お盆棚経
本年も酷暑のお盆の時期がやってまいりました。
棚経周りも例年通り御参りさせていただいております。
先祖供養の文化として日本人に広く浸透しているお盆供養ですが、実はもともとインドにおける説話が起源でございます。
※以下、昨年のお盆記事から引用。
お盆は正式名称を盂蘭盆会(うらぼんえ)と言います。お盆という仏事は「盂蘭盆経」というお経の中に説かれている話が起源となっています。
その話とは次の通りです。
夏の暑いある日、お釈迦様の弟子である目連尊者は、神通力を使って死んでしまった母が今どうしているのかを見てみることにしました。
すると母はなんと餓鬼道という世界に落ちていました。餓鬼道とは食べ物や飲み物がすべて燃え尽きて消滅し、飢えに苛まれ続けるという苦しみの世界です。
母が餓鬼道の世界におちたのは、自分の子供を愛するあまり、吝嗇で他人に冷たくした生前の行いが原因でした。
目連さんは嘆き悲しみました。そしてどうにか母を助ける方法はないかと、お釈迦様に救う方法を聞きに行きました。
するとお釈迦様はこのように目連さんに説きました。
「多くの僧が夏の修行を落ち着ける日(7月15日)に、彼らに対して飲み物や食べ物を提供し、母に代わって施しの功徳を積むことで、餓鬼道の母を救うことができるでしょう。」
お釈迦様の説かれた通りに目連さんが供養をすると、母は救われ餓鬼道の苦しみから解放されたのでした。
この盂蘭盆経の説話がもととなり、7月(または8月)半ばに先祖供養を行う期間を「盂蘭盆会」と呼ぶようになりました。そしてその盂蘭盆会にあわせ、先祖供養のために徳を積むべく、餓鬼道の人々を供養する仏事を「施餓鬼会」と呼びます。

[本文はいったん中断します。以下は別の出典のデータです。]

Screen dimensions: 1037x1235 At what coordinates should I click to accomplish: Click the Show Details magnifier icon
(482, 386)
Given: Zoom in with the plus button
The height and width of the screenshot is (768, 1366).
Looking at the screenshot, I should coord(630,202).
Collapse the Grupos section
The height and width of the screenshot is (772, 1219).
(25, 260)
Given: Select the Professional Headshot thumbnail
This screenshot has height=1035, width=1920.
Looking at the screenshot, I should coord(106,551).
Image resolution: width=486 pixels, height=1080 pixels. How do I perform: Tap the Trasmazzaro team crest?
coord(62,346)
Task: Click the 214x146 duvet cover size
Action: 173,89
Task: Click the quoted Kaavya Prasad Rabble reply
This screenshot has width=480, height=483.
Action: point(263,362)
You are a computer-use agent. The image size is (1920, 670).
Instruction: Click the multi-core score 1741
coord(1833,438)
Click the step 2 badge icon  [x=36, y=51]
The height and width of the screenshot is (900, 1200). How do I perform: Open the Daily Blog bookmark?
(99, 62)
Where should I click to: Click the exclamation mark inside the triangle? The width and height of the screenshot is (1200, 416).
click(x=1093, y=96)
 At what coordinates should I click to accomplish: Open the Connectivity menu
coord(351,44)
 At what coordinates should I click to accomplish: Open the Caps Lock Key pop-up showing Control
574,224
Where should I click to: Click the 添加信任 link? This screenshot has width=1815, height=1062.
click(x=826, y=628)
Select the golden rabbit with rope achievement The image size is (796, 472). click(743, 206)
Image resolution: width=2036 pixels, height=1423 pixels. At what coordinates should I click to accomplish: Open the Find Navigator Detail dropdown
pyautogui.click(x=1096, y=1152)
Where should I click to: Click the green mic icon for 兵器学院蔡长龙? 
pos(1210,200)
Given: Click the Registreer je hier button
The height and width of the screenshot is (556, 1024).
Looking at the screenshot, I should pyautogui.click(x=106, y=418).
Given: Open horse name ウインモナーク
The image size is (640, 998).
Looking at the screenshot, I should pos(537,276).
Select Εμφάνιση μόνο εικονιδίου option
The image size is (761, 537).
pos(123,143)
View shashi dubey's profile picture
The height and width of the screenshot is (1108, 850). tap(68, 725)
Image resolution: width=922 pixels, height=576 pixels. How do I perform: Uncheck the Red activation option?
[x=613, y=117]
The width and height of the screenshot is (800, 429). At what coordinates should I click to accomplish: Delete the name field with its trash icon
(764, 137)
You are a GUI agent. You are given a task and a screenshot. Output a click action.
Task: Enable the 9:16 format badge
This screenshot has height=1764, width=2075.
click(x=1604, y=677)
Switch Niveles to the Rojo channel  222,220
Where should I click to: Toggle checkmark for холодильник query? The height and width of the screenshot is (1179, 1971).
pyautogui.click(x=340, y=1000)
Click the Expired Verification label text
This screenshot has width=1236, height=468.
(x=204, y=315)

昨今の日本の夏はインドを想わせる酷暑となっておりますが、先祖供養の際は目連さんのような涼やかな心で臨みたいものです。
ちなみに一説では、目連さんの母が餓鬼道を脱したことに喜んだお釈迦様の弟子たちが、歓喜してその場で踊り始めたのが、現代の盆踊りの起源とも言われております。
〇空海さんの御言葉〇
「聖人の薬を投じること、機の深浅に随い、賢者の説黙は時を待ち人を待つ。」
・釈迦のような聖人が教えを説く様は、まるで医者が病気に応じて薬を処方するようである。機に応じて人に応じて適切な説法を送る。それ故に黙して語らず時を待つこともある。